## TEXT SHOWN
____________________

A platform for rapid generation of single and multiplexed reporters in human iPSC lines

Pei Y, Sierra G, Sivapatham R, Swistowski A, Rao MS, Zeng X
Source: Scientific Reports
Publication Date: (2015)
Issue: 5: 9205
Research Area:
Gene Expression
Cells used in publication:
Induced Pluripotent Stem Cell (iPS), human
Species: human
Tissue Origin:
Nucleofector™ I/II/2b
Reporter iPSC lines generation Prior to nucleofection, XCL1 iPSC were maintained and passed using Accutase (Life Tech., NJ) to make sure cells are growing in monolayer. On the day of nucleofection, single cell suspension cells were generated using Accutase followed by inactivation and washes with HBSS. 4–6 µg of each pair of TALENs/ZFNs RNA was used for nucleofection using Amaxa Human Stem Cell Nucleofection Kit (Lonza, NJ). After nucleofection, cells were plated in mTeSR™1 medium with 10 µM Rock inhibitor. After 2–5 days recovery, cells were treated with appropriate antibiotics. Drug resistant colonies were re-plated at low density for single cell cloning. Colonies growing from single cells were screened by PCRs and sequencing to identify targets with correct donor vector integrations. The verified targets were expanded, stored and characterized for future experiments.

____________________

## DATA PROVIDED
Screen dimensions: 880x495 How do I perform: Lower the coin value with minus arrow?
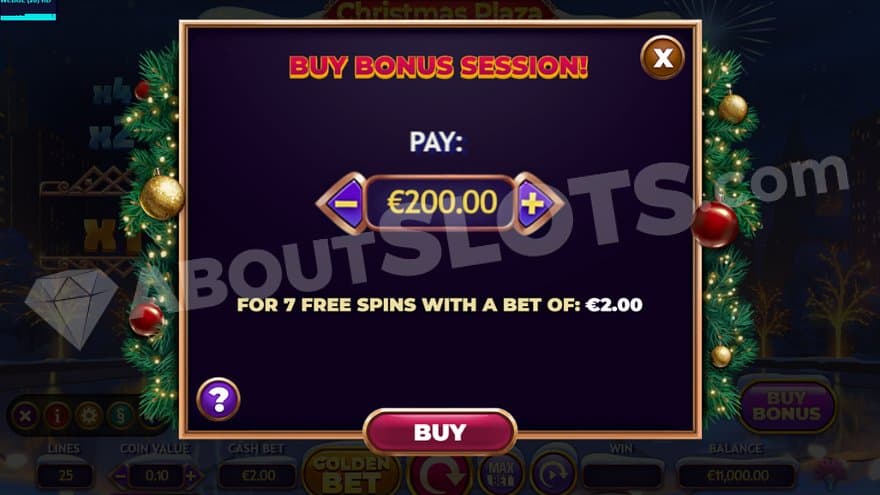(x=119, y=476)
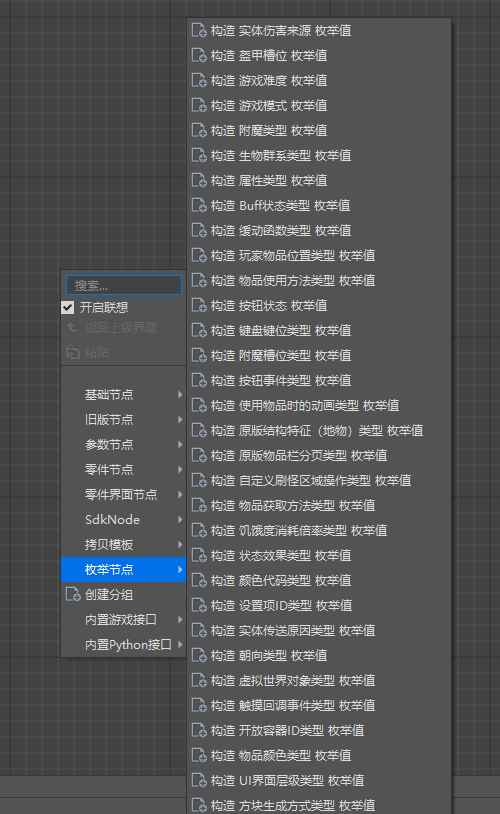Click the 创建分组 document icon
This screenshot has width=500, height=814.
pyautogui.click(x=73, y=594)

____________________

## TASK TO COMPLETE
Carry on the publication summary about reporter iPSC lines, starting after its final sentence.

## RESPONSE AREA
Induced pluripotent stem cells (iPSC) are important tools for drug discovery assays and toxicology screens. In this manuscript, we design high efficiency TALEN and ZFN to target two safe harbor sites on chromosome 13 and 19 in a widely available and well-characterized integration-free iPSC line. We show that these sites can be targeted in multiple iPSC lines to generate reporter systems while retaining pluripotent characteristics. We extend this concept to making lineage reporters using a C-terminal targeting strategy to endogenous genes that express in a lineage-specific fashion. Furthermore, we demonstrate that we can develop a master cell line strategy and then use a Cre-recombinase induced cassette exchange strategy to rapidly exchange reporter cassettes to develop new reporter lines in the same isogenic background at high efficiency. Equally important we show that this recombination strategy allows targeting at progenitor cell stages, further increasing the utility of the platform system. The results in concert provide a novel platform for rapidly developing custom single or dual reporter systems for screening assays.